● WHAT THE TASK ASKS
Whatever appears in the listing must be reproduced exactly.

● TASK INPUTS
^^^^^^^^
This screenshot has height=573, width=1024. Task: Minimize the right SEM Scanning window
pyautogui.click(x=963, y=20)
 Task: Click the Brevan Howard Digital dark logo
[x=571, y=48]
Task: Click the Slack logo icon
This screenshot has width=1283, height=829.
^^^^^^^^
● SOLUTION FOR THIS TASK
This screenshot has height=573, width=1024. Task: Minimize the right SEM Scanning window
pyautogui.click(x=963, y=20)
 Task: Click the Brevan Howard Digital dark logo
[x=571, y=48]
Task: Click the Slack logo icon
This screenshot has width=1283, height=829.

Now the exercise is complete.